WordPress & Kubernetes: Getting Started

WordPress & Kubernetes: Separating Key WordPress Components for Kubernetes

This is the second blog post in our WordPress & Kubernetes series. In this post you will learn about the key WordPress components, and why they need separating in different Kubernetes pods for redundancy, high availability and scalability.

Here’s the series overview:

  • Getting Started with Kubernetes
  • Separating Key WordPress Components for Kubernetes (you are here)
  • Creating a MySQL Database Service in Kubernetes
  • Configuring a Redis Service for Persistent Object Caching
  • Moving the WordPress Media Library to a MinIO Storage Service
  • Making Changes and Deploying Code in Kubernetes
  • Scaling Your WordPress Application In and Out, Auto-Scaling
  • Backups and Disaster Recovery for WordPress on Kubernetes

Separating Key WordPress Components for Kubernetes

Now that you’re familiar with some of the Kubernetes terminology, let’s explore how the various WordPress components fit into a Kubernetes cluster, to provide a good balance between complexity, scalability and performance.

The modern WordPress application consists of the following components:

  • A PHP application (including plugins and themes)
  • A MySQL database
  • A persistent object cache backend, such as Redis or Memcached
  • A media storage backend for user uploads (local filesystem, S3-like storage and others)

The object cache backend is optional, though it is encouraged for highly dynamic WordPress applications.

Same vs.

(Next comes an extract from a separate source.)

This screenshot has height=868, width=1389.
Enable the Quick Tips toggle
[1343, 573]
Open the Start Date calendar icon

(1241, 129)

Separate Kubernetes Pods

If you’re looking for simplicity, you could deploy all these WordPress components on a single Kubernetes pod. This will work just fine and will also be fairly quick, since all services will be hosted on the same physical server.

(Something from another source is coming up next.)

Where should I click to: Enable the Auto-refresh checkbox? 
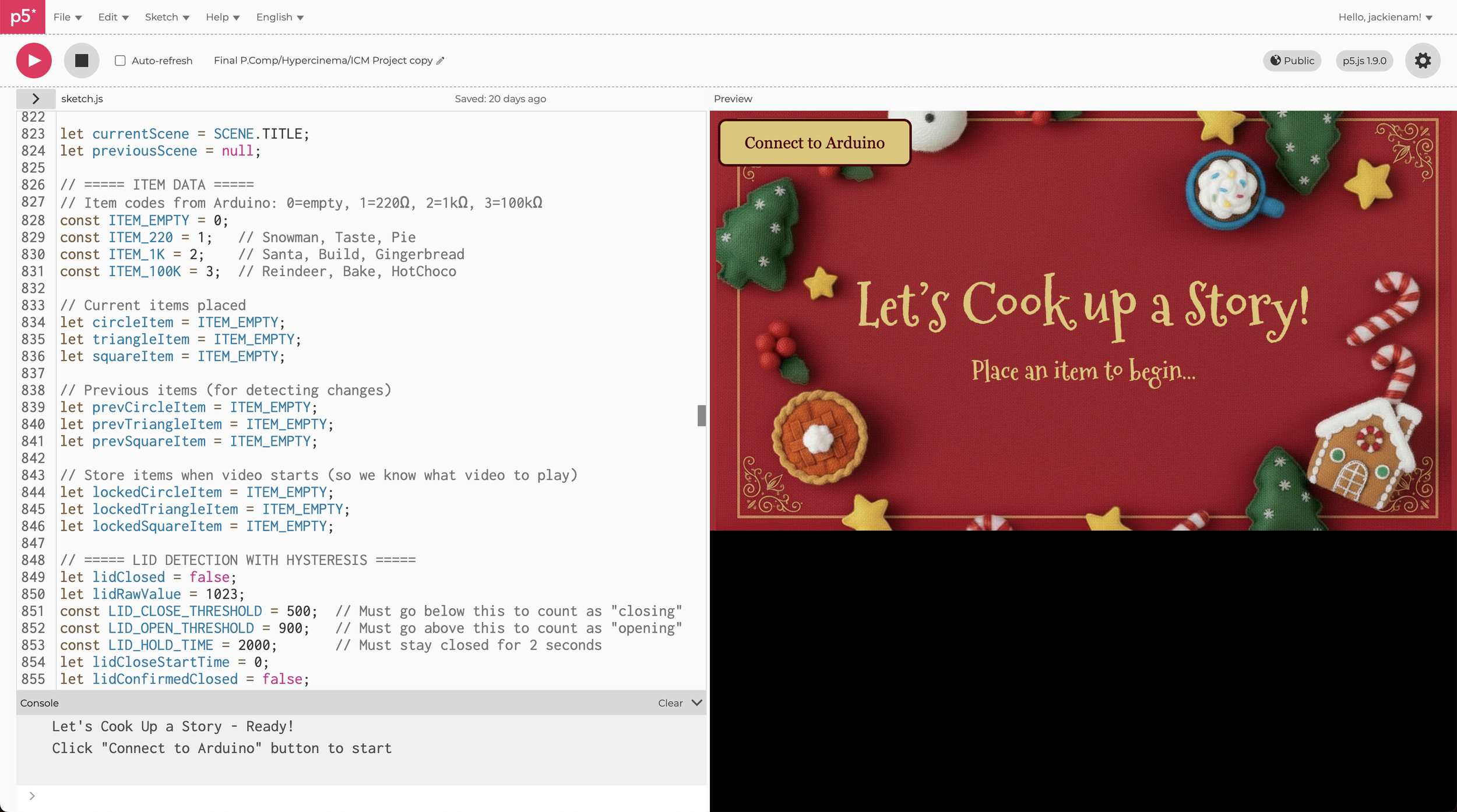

However this approach has some drawbacks:

  • You lose the ability to scale your application in and out
  • Your site will be offline if the underlying host is unreachable or dead
  • You may lose all or some of your WordPress data if the underlying disks are corrupted

For high availability and scalability, you’ll need to separate all your components into different pods, as well as find a way to run at least two copies of each, giving you options for failover and disaster recovery, as well as scale in and out based on demand and capacity.

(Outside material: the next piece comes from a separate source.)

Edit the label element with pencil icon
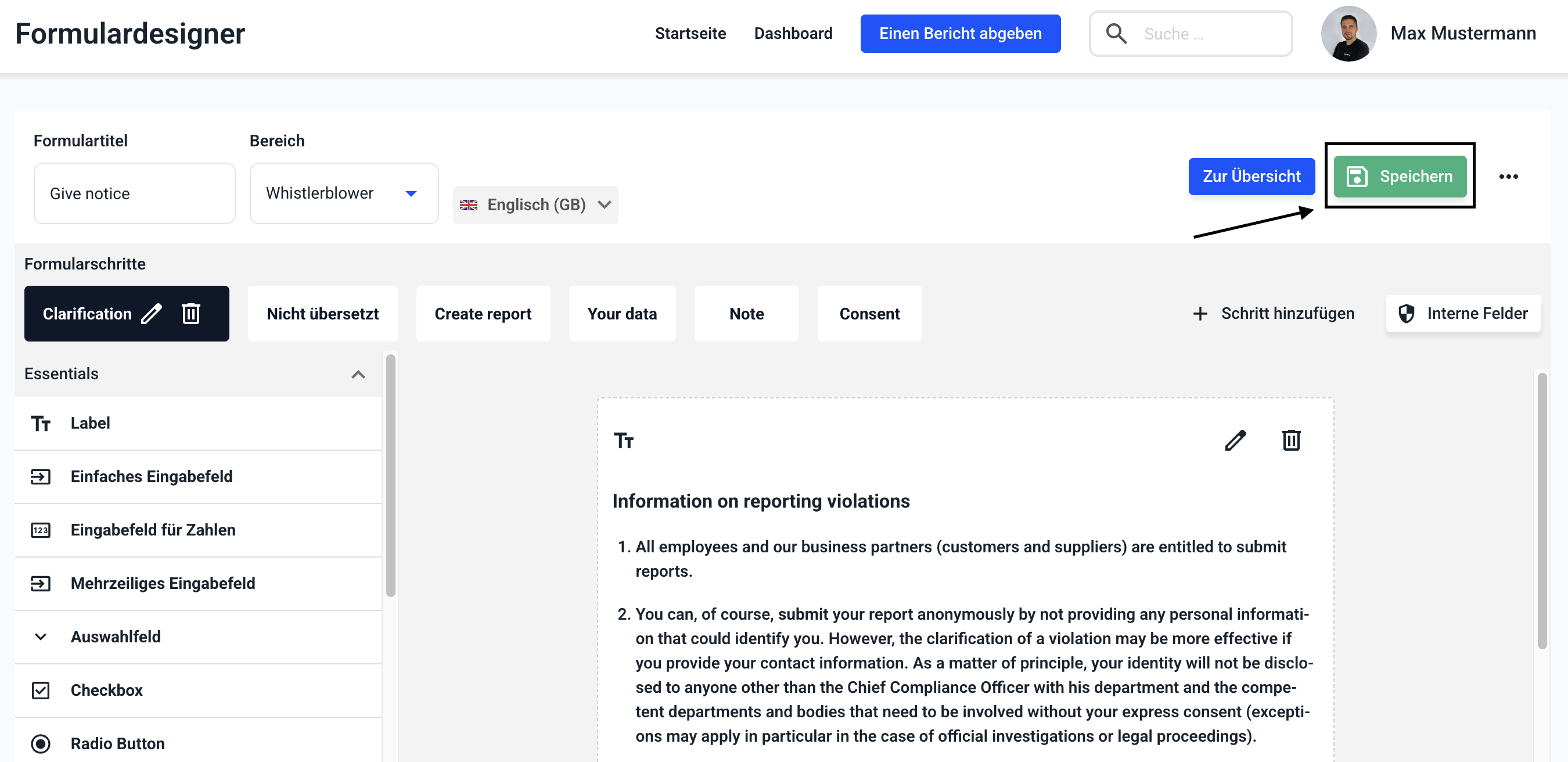1568x762 pixels. click(1235, 440)
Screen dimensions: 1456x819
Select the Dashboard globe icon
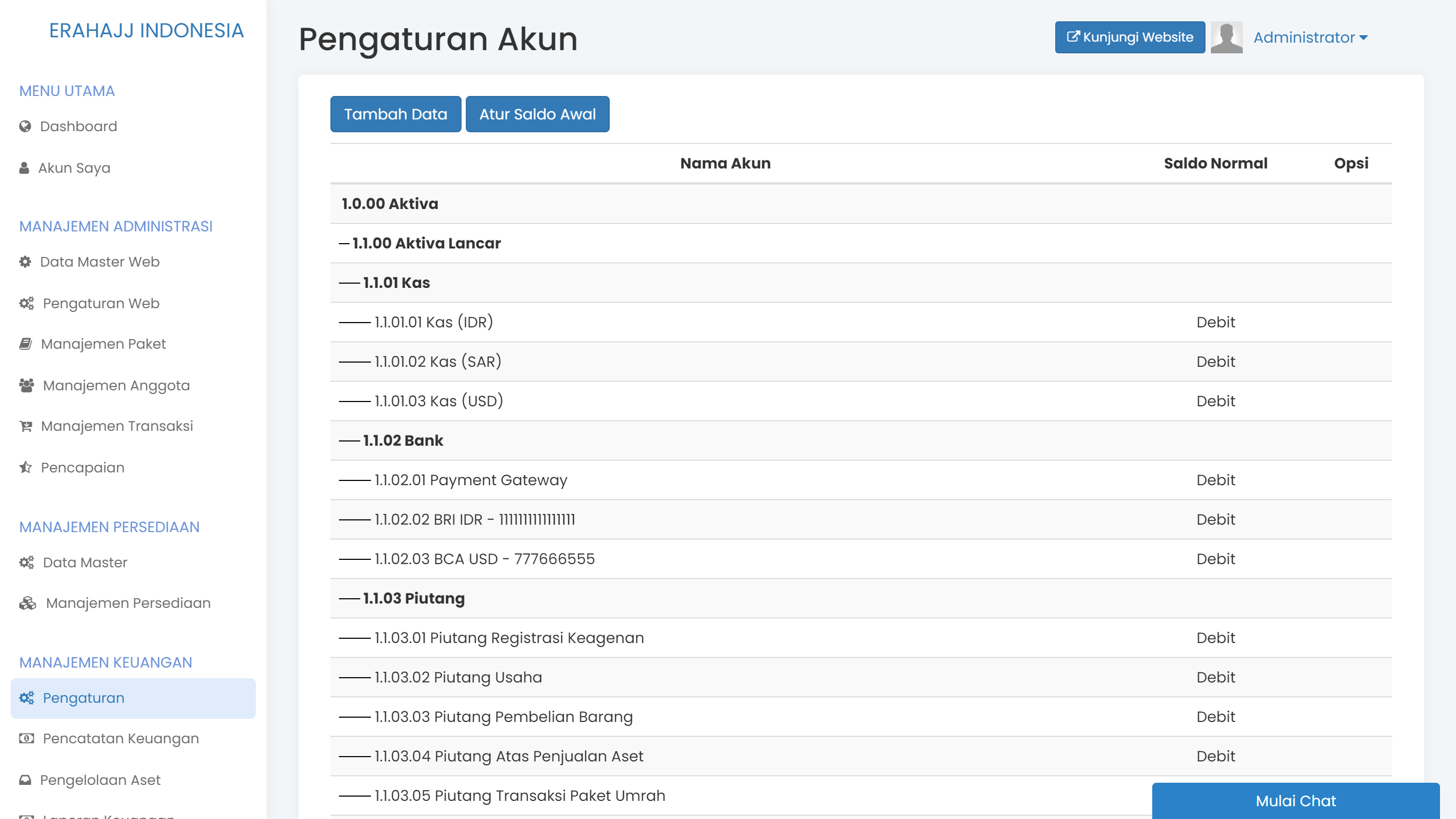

We’ll cover the exact set up and configuration of each service in the next few posts in this series, but here is a quick outline.


The PHP application alone is quite straightforward to separate out to its own pods in Kubernetes. However, with WordPress in particular, there are a few key considerations for a successful deployment.

Many parts of WordPress assume they’re running on a single host, so they’ll attempt to do things, such as create files and directories when new plugins are installed, create files when media is uploaded, update its own files when newer versions are available.

On a multi-host deployment such as ours, this will inevitable result in a split-brain situation, where one host (pod) will have one copy of the application files, while another host may have a different copy. To solve this challenge we’ll need to introduce a read-only filesystem, and a deployment flow, to make sure PHP application code is consistent across all running WordPress pods.


Separating a MySQL or a MariaDB database into its own Kubernetes pod is usually not a problem, however given our need for scalability and high availability, we’ll need more than one database service.

Luckily, both MySQL and MariaDB have ways to run database clusters with replication and failover, with disaster recovery options for any catastrophic events.

It’s also worth nothing that WordPress is designed to speak to only one database server. Luckily, there are projects such as HyperDB which allow WordPress to work with multiple database servers, shard its data, split reads and writes, detect replication lag and a lot more.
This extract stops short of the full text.